* [WHAT IS EXPECTED]: Each line between the one holding "This screenshot has width=1456, height=829." and the end of the material below, both included, is to be transcribed word for word, with pictures left out.

* [MATERIAL FOR THIS EXERCISE]:
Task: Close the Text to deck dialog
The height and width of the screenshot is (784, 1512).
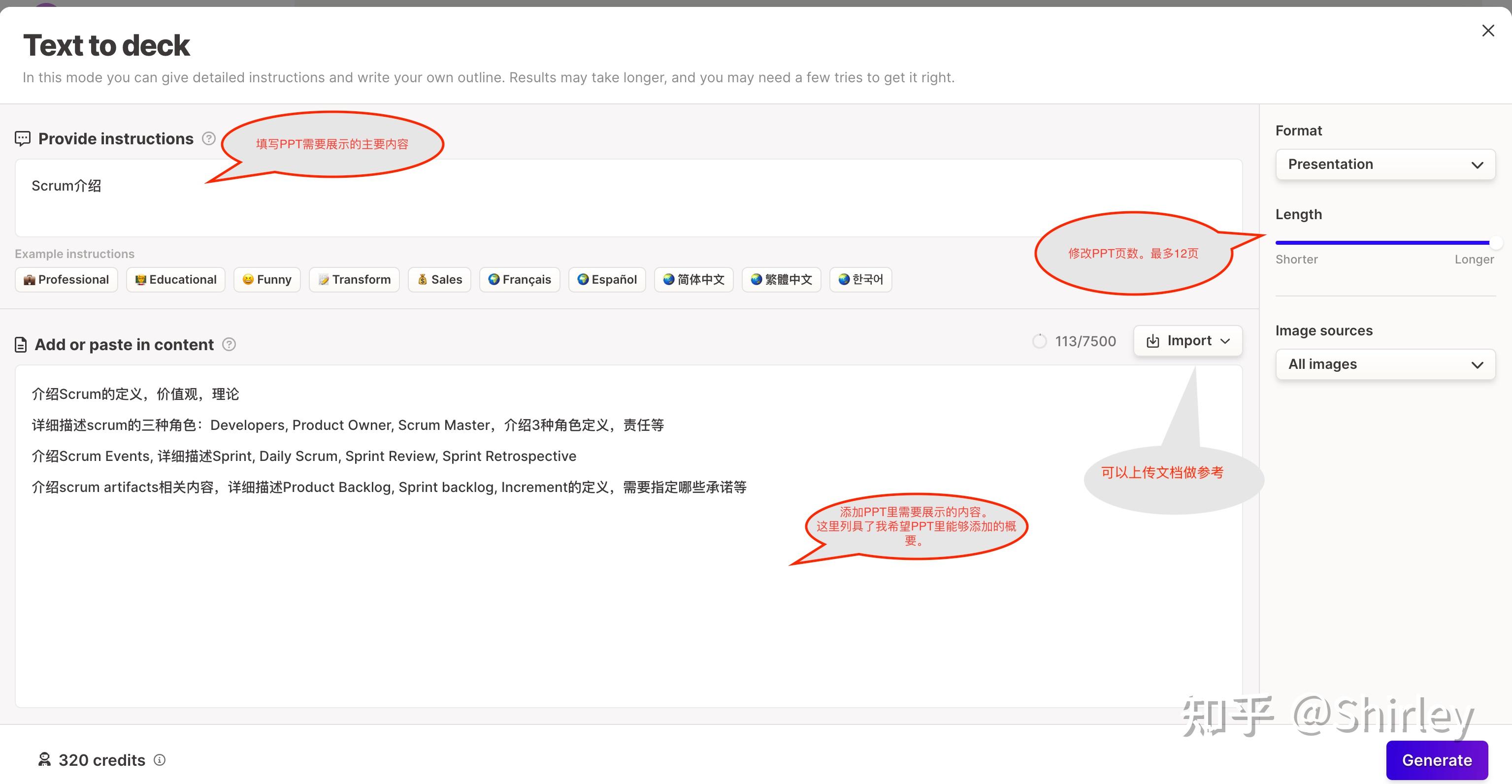Action: (x=1488, y=31)
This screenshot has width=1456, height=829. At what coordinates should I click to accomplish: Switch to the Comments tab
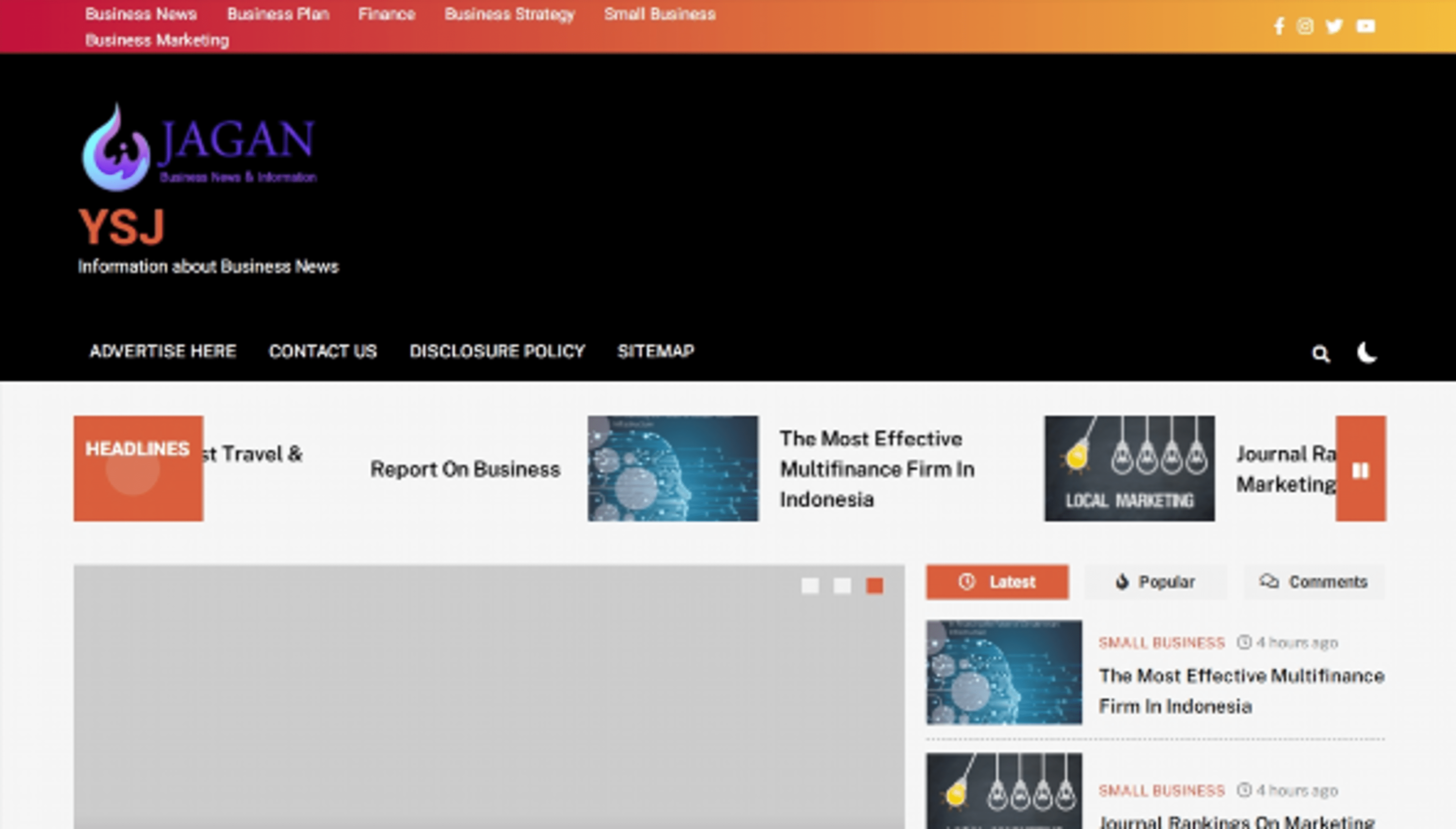[1315, 582]
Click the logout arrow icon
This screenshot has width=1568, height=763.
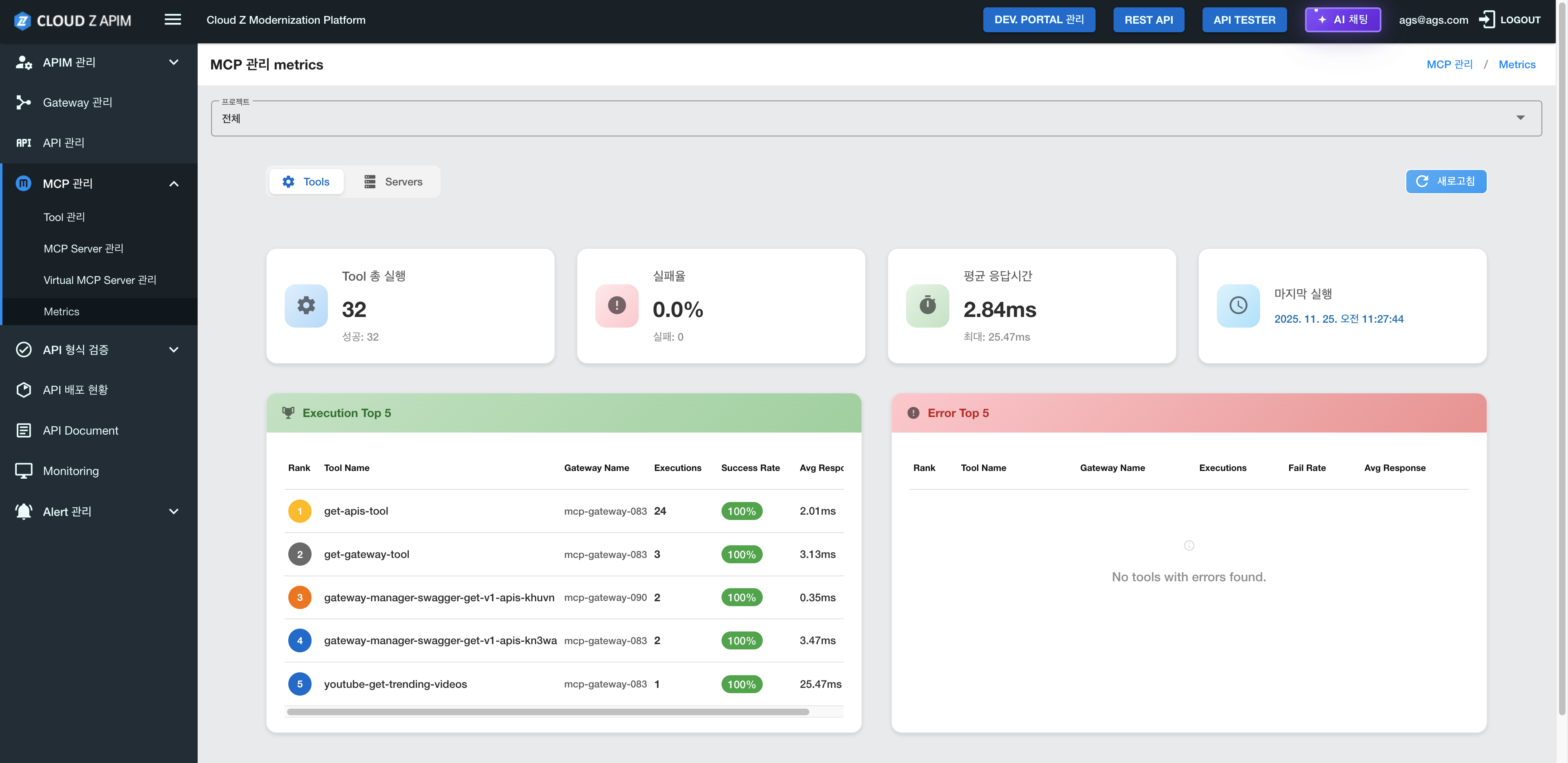[1487, 20]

* [TASK RESPONSE]:
This screenshot has width=1456, height=829. At what coordinates should I click to accomplish: Switch to the Comments tab
[1315, 582]
Click the logout arrow icon
This screenshot has width=1568, height=763.
[1487, 20]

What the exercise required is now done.